Article |
In this chapter, we uncover the mysteries of latent semantic indexing and how it may or may not be used by Google's algorithm.
In this section, we’ll explore the concept of latent semantic indexing (and keywords), compound keywords and how they may or may not improve your SEO efforts.
What Are LSI Keywords?
LSI keywords (within the SEO community) are words or phrases that search engines like Google see as being semantically (or conceptually) related.
It’s worth noting LSI keywords are not direct synonyms (more on synonyms later), but instead, are terms that are closely related to the keyword that you are trying to target.
For example, if you’re writing an article about football, then a synonym would be “soccer”, but LSI keywords would be ball, pitch, referee, striker, defender, midfield etc.
That being said, Google’s John Mueller says they don’t exist.
There’s no such thing as LSI keywords — anyone who’s telling you otherwise is mistaken, sorry.

Requirements |
1. In the article on LSI keywords, copy the passage from "In this section, we’ll" to "they don’t exist.".
2. Translate this sentence from the LSI keywords article into Spanish: "That being said, Google’s John Mueller says they don’t exist."
3. Pick up the article on LSI keywords after its last sentence and write the next few sentences.

Record extracts |
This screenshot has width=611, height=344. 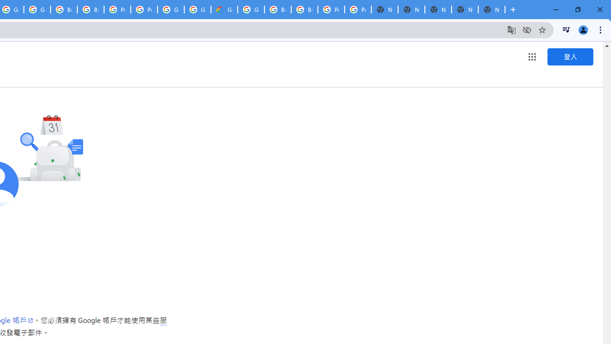 I want to click on 'Translate this page', so click(x=512, y=29).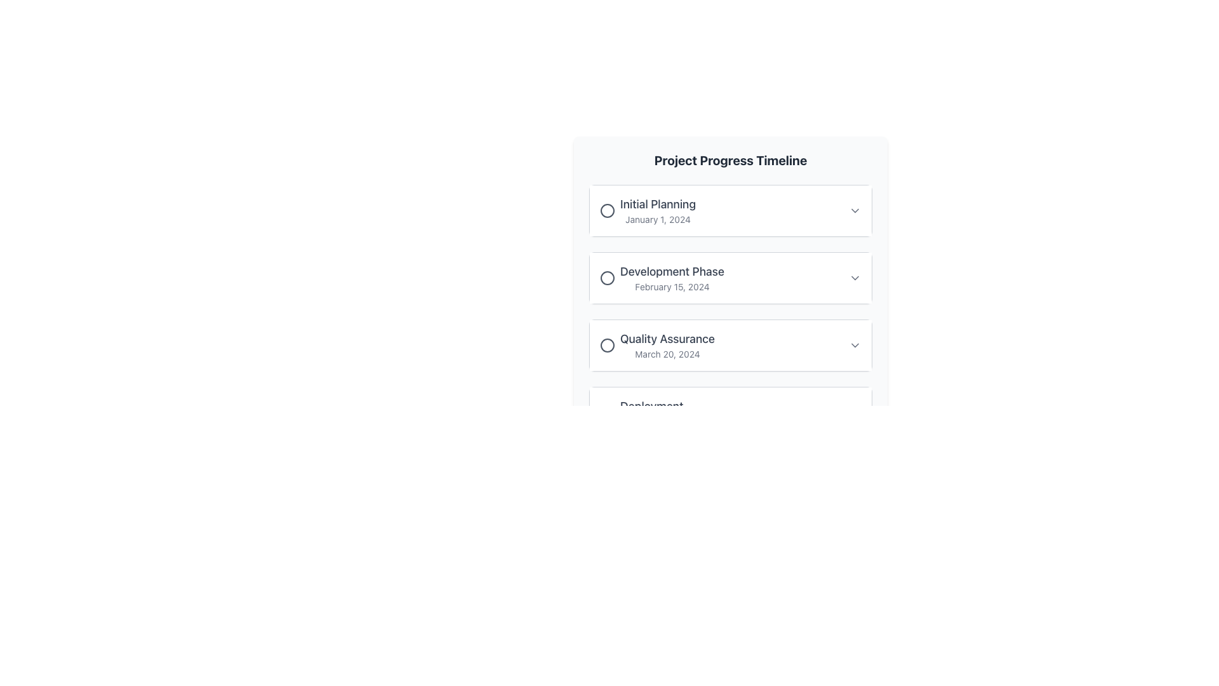 Image resolution: width=1219 pixels, height=686 pixels. What do you see at coordinates (606, 210) in the screenshot?
I see `the first circular icon in the Project Progress Timeline section, which is located to the left of the 'Initial Planning' text` at bounding box center [606, 210].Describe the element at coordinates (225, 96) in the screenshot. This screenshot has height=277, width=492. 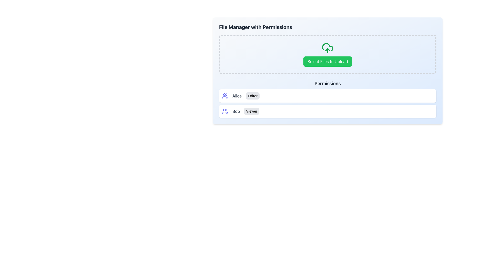
I see `the user type icon located to the left of the 'Alice' label and above the 'Editor' tag in the 'Alice' user card` at that location.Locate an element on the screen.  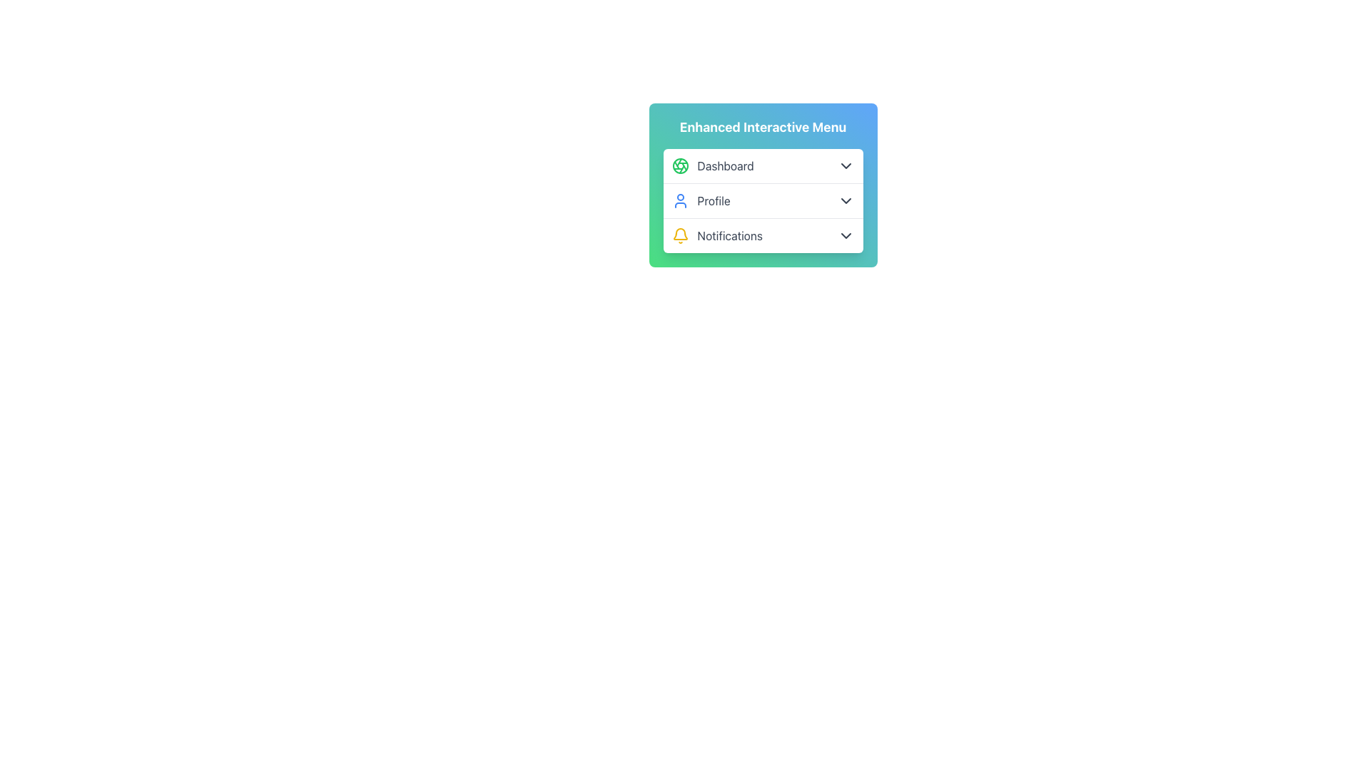
text label for the Notifications section, which is the third entry in the 'Enhanced Interactive Menu' list, located below the 'Profile' entry is located at coordinates (730, 235).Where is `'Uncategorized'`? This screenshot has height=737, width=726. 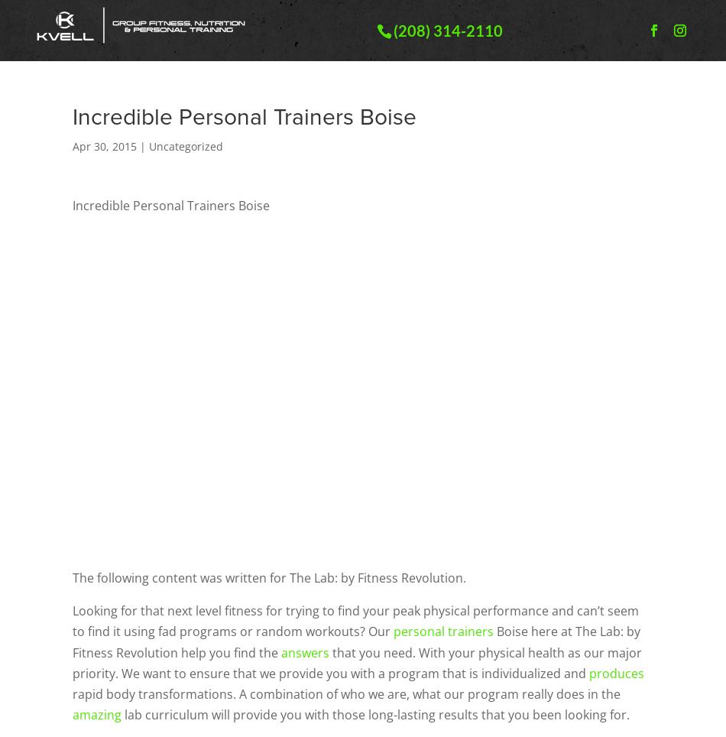
'Uncategorized' is located at coordinates (149, 145).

Results of the exercise |
1.
In this section, we’ll explore the concept of latent semantic indexing (and keywords), compound keywords and how they may or may not improve your SEO efforts.
What Are LSI Keywords?
LSI keywords (within the SEO community) are words or phrases that search engines like Google see as being semantically (or conceptually) related.
It’s worth noting LSI keywords are not direct synonyms (more on synonyms later), but instead, are terms that are closely related to the keyword that you are trying to target.
For example, if you’re writing an article about football, then a synonym would be “soccer”, but LSI keywords would be ball, pitch, referee, striker, defender, midfield etc.
That being said, Google’s John Mueller says they don’t exist.

2. Dicho esto, John Mueller, de Google, dice que no existen.

3.
— 🍌 John 🍌 (@JohnMu) July 30, 2019
But if Google is saying that LSI keywords aren’t important, why mention them at all?
In order to understand this, let’s take a closer look at LSI.
What Is Latent Semantic Indexing?
Latent Semantic Indexing is a concept that is talked about a lot in the SEO community and pretty much every article you’ll read boils down to these two things:
- Google uses LSI to index pages on the web.
- If you use LSI keywords in your content, you will have a higher chance of ranking on Google
Both of these statements aren’t exactly true.
So, let’s take a look at what LSI actually is.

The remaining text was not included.